Pharmacology: Pharmacodynamics: Acyclovir is a synthetic purine nucleoside analogue with in vitro and in vivo inhibitory activity against Herpes simplex virus types 1 (HSV-1), 2 (HSV-2) and Varicella-zoster virus (VZV).
The inhibitory activity of acyclovir is highly selective due to its affinity for the enzyme thymidine kinase (TK) encoded by HSV and VZV. This viral enzyme converts acyclovir into acyclovir monophosphate, a nucleotide analogue. The monophosphate is further converted into diphosphate by cellular guanylate kinase and into triphosphate by a number of cellular enzymes. In vitro, acyclovir triphosphate stops replication of herpes viral DNA. This is accomplished in 3 ways: Competitive inhibition of viral DNA polymerase.
Incorporation into and termination of the growing viral DNA chain.

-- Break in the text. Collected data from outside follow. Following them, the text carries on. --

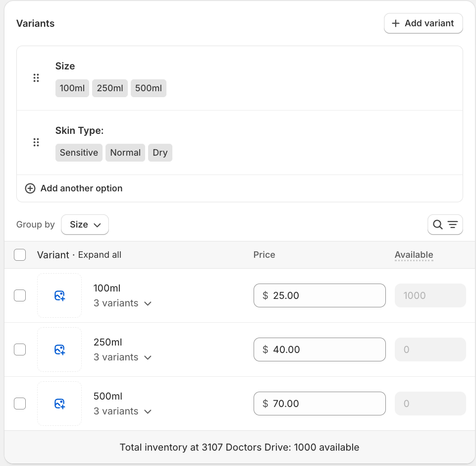The width and height of the screenshot is (476, 466).
Task: Tick the checkbox beside the 500ml variant
Action: tap(20, 404)
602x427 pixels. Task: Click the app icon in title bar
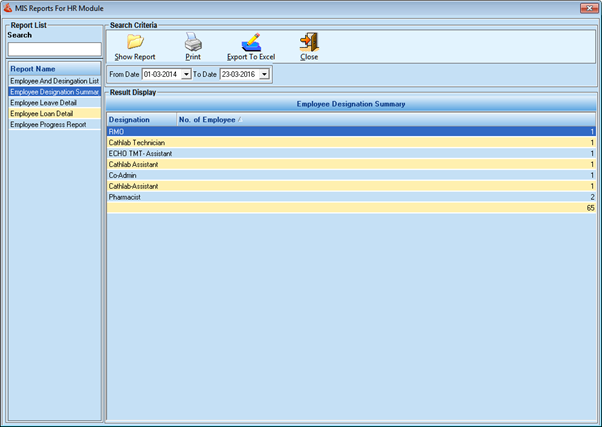pos(9,8)
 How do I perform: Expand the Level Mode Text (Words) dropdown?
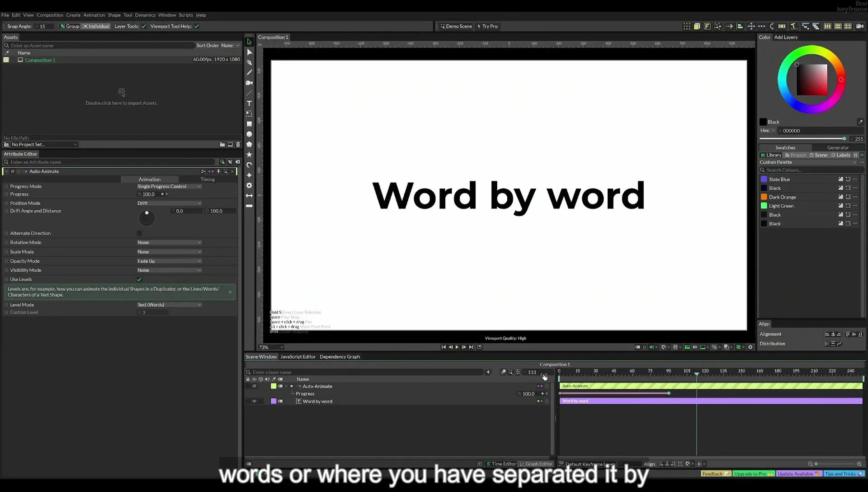pyautogui.click(x=169, y=305)
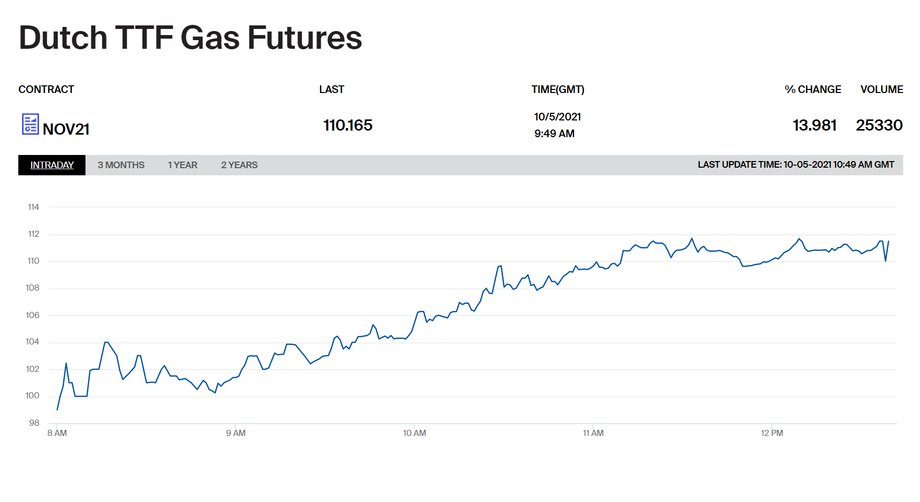Click the 12 PM axis time label

772,433
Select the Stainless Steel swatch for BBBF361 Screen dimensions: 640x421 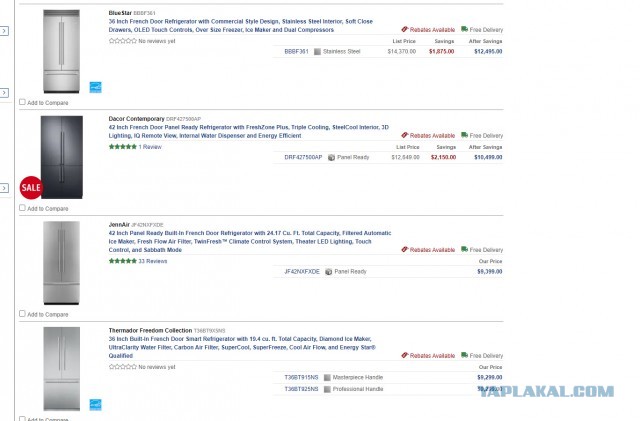pyautogui.click(x=317, y=52)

Inactivation of the viral DNA polymerase.
The greater antiviral activity of acyclovir against HSV compared to VZV is due to its more efficient phosphorylation by the viral TK.
Pharmacokinetics: Systemic absorption of topical acyclovir is minimal and the resulting blood levels are below the limit of detection. It is therefore impossible to characterize the kinetics of bioavailability of topical acyclovir. Toxic effects are unlikely with topical acyclovir because the drug does not reach the systemic circulation.